![]() |
Mallikatul Hanin, dkk |
Oleh: Mallikatul Hanin (Mahasiswa Prodi Komunikasi dan Penyiaran Islam UIN Ar-Raniry)
Di tengah derap reformasi dan tuntutan zaman yang kian mendesak akan keadilan sosial, Dewan Perwakilan Rakyat Aceh (DPRA) kembali memainkan peran strategisnya dalam menentukan arah pembangunan lima tahun ke depan. Agenda besar itu bernama Rapat Paripurna DPR Aceh, yang pada hari itu memuat dua naskah penting: Rancangan Qanun Aceh tentang Rencana Pembangunan Jangka Menengah Aceh (RPJMA) 2025–2029 dan Pertanggungjawaban Pelaksanaan APBA Tahun Anggaran 2024.

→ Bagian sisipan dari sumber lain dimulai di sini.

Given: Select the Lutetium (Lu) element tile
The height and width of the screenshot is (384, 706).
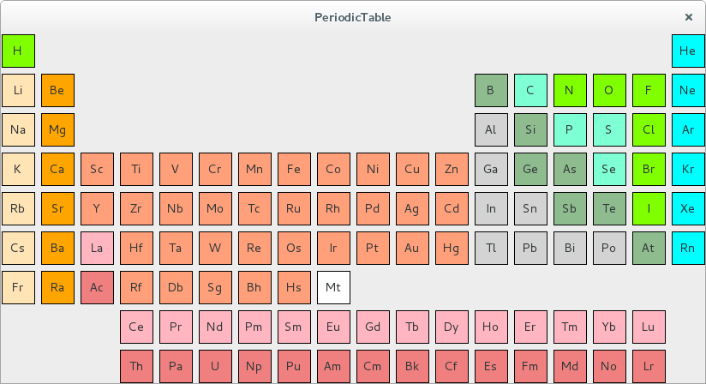Looking at the screenshot, I should click(649, 327).
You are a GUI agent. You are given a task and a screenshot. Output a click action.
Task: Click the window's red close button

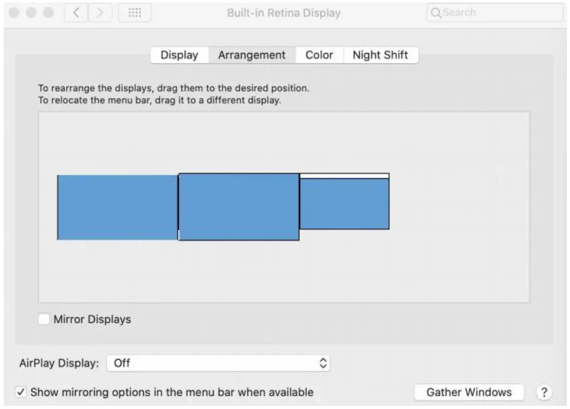point(14,13)
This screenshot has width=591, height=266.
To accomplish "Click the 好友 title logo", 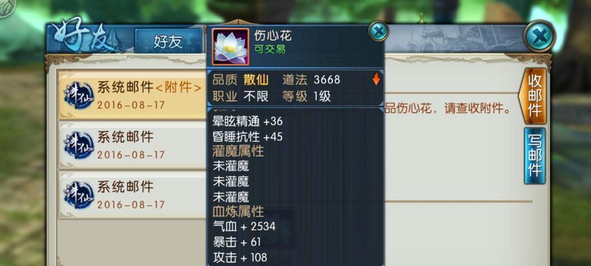I will [x=82, y=36].
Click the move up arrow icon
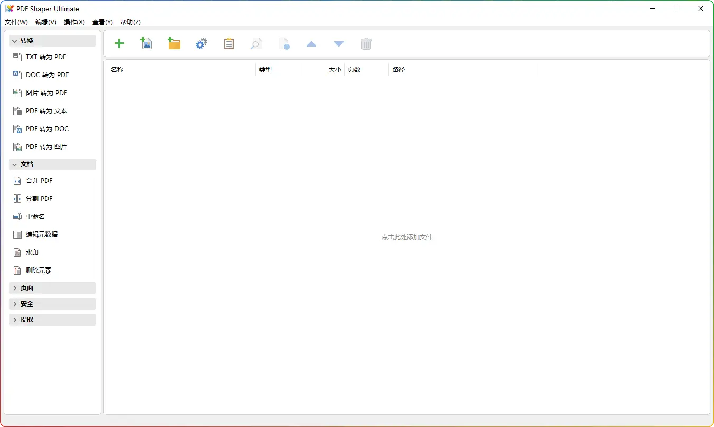Screen dimensions: 714x427 tap(311, 44)
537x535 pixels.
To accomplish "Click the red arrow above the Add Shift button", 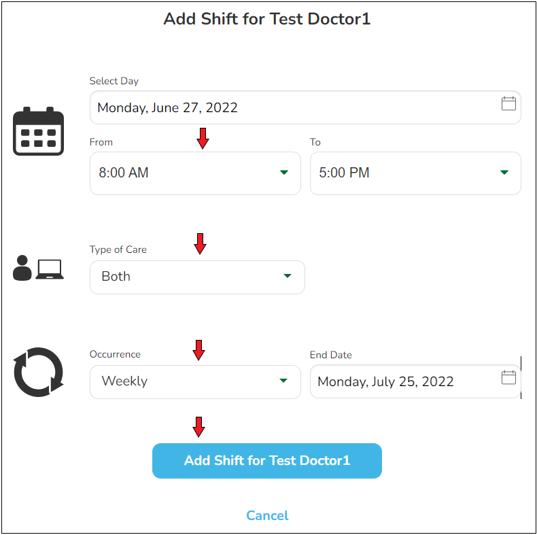I will (198, 428).
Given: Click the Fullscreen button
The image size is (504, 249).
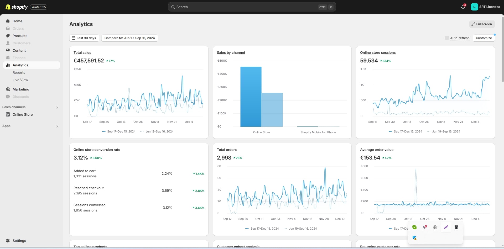Looking at the screenshot, I should click(482, 24).
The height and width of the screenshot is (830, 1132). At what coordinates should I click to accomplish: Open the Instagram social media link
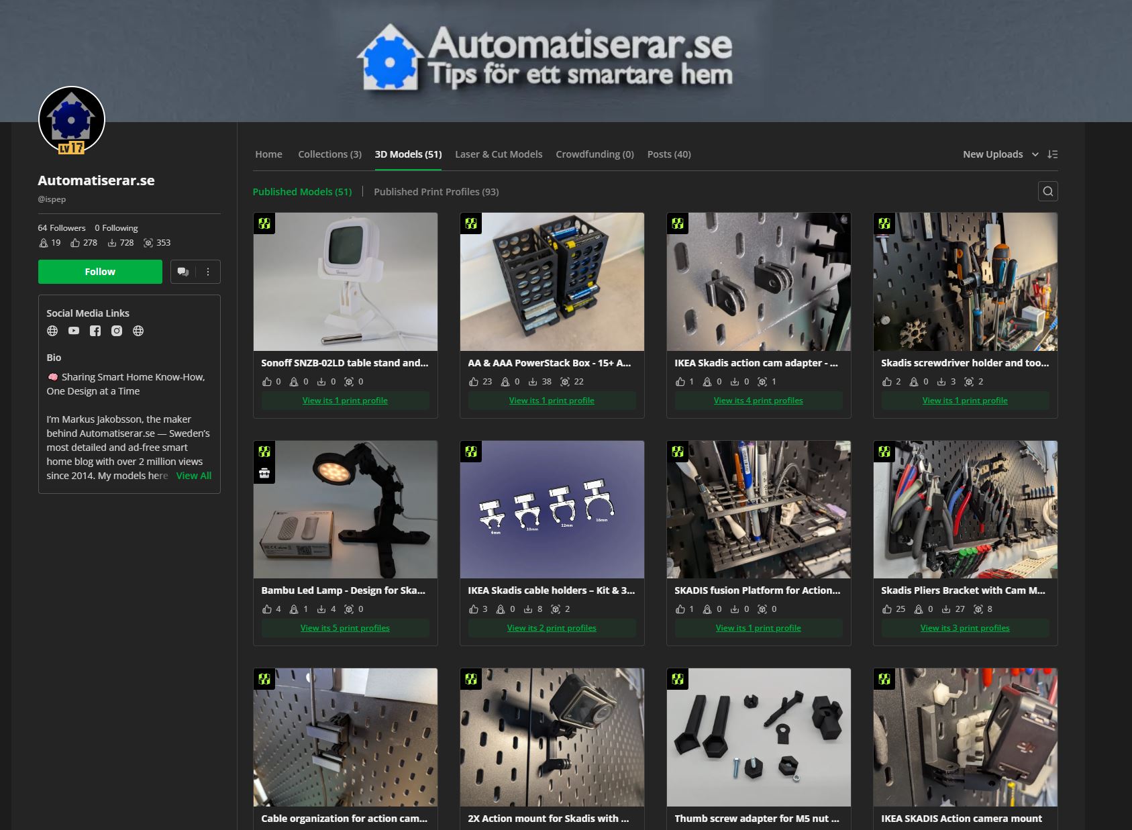pyautogui.click(x=117, y=331)
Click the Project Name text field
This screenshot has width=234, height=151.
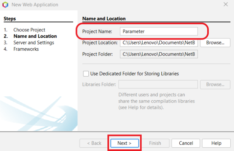(159, 31)
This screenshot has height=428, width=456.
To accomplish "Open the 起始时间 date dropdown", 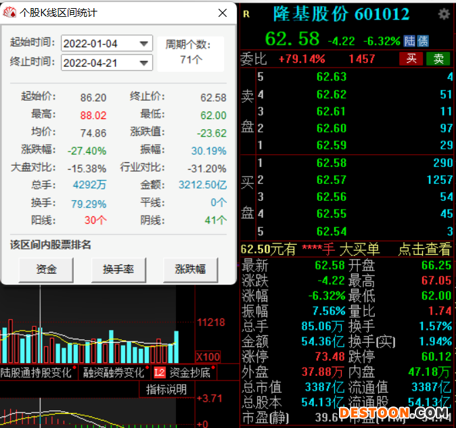I will click(x=144, y=44).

Saya, bersama rekan-rekan mahasiswa dari Prodi Komunikasi dan Penyiaran Islam UIN Ar-Raniry, berkesempatan hadir langsung di ruang sidang. Sebuah momentum langka dan penuh makna menyaksikan proses demokrasi yang berjalan, bukan dari tayangan layar atau halaman berita, tetapi dari jarak yang begitu dekat. Sebagai generasi muda yang kelak akan mengisi dan mewarisi Aceh, saya merasa bahwa partisipasi sekecil apa pun memiliki makna yang mendalam. Apalagi ketika menyangkut masa depan kita semua.
RPJMA: Bukan Sekadar Rencana, Tapi Janji Moral Pemerintah
Dokumen RPJMA yang disampaikan oleh Plt. Sekretaris Daerah Aceh, M. Nasir, bukan hanya berisi tabel, angka, atau peta proyek. Lebih dari itu, ia memuat tekad—tebalnya lebih dari ratusan halaman namun semangatnya satu: membawa Aceh menuju Islamic, Inclusive, Prosperous Society.

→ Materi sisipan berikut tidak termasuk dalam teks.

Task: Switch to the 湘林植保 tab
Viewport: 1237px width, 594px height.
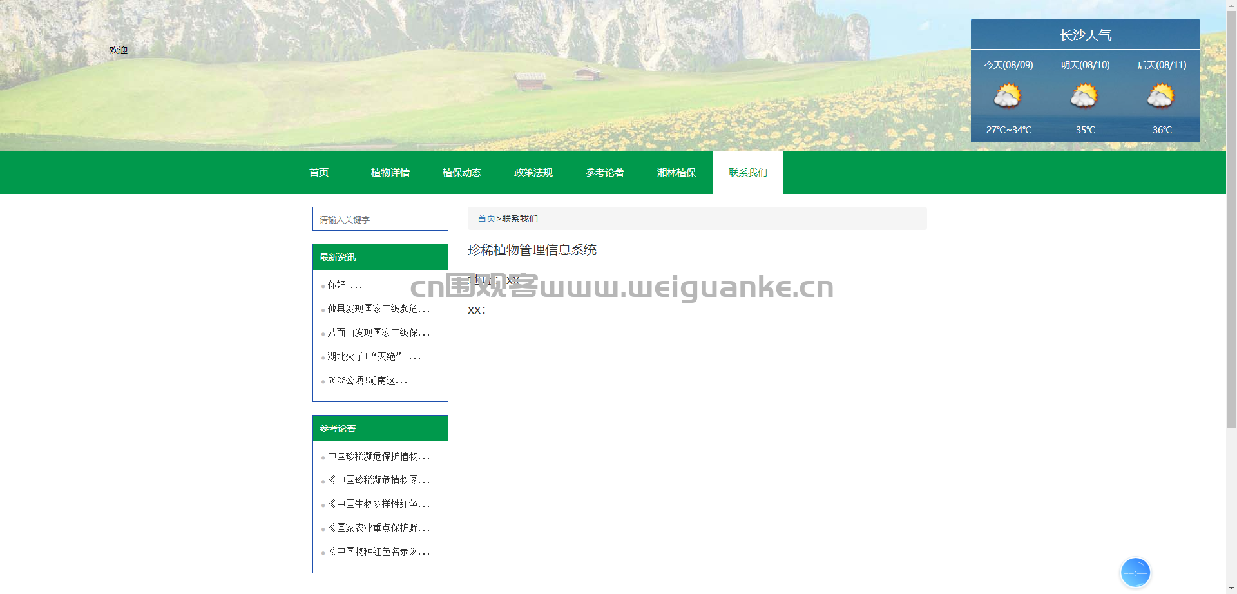Action: click(676, 173)
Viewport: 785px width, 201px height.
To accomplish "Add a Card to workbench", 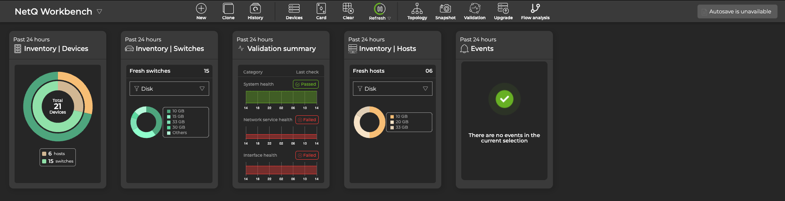I will click(x=321, y=9).
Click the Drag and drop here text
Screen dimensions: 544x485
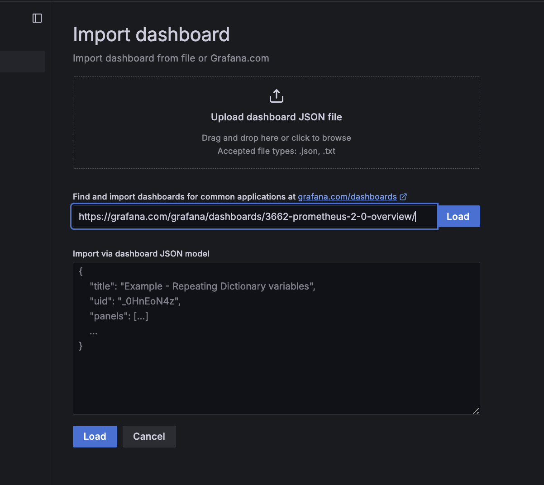point(276,138)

Dalam sambutannya, M. Nasir menegaskan bahwa RPJMA 2025–2029 merupakan peta jalan strategis, bersumber dari visi besar “Aceh Islami, Maju, Bermartabat, dan Berkelanjutan”. Enam prioritas yang ditetapkan pemerintah tidak berdiri di ruang hampa: penguatan syariat, transformasi ekonomi lokal, peningkatan kualitas SDM, reformasi birokrasi, pemerataan pembangunan, serta ketahanan sosial-lingkungan.
Itu semua bukan sekadar jargon. Di baliknya, tersembunyi harapan orang tua kami yang menginginkan anak-anaknya bisa bersekolah tanpa harus pindah ke luar provinsi. Tersembunyi pula impian nelayan, petani, dan pelaku UMKM agar hasil jerih payahnya dihargai, bukan dipermainkan pasar.
Banggar: Ketika Anggaran Bicara Keadilan
Usai penyampaian RPJMA, giliran Badan Anggaran (Banggar) DPR Aceh mengambil peran. Melalui pidato yang lantang dan sarat makna, Tgk. H. Anwar Ramli menjelaskan pertanggungjawaban APBA 2024. Sorotan terhadap capaian anggaran tidak sekadar angka-angka. Lebih dari itu, ia menyuarakan keberpihakan terhadap rakyat.
“Kami tidak hanya menghitung angka, tetapi menakar keadilan dan kemanfaatannya bagi rakyat Aceh,” ujarnya.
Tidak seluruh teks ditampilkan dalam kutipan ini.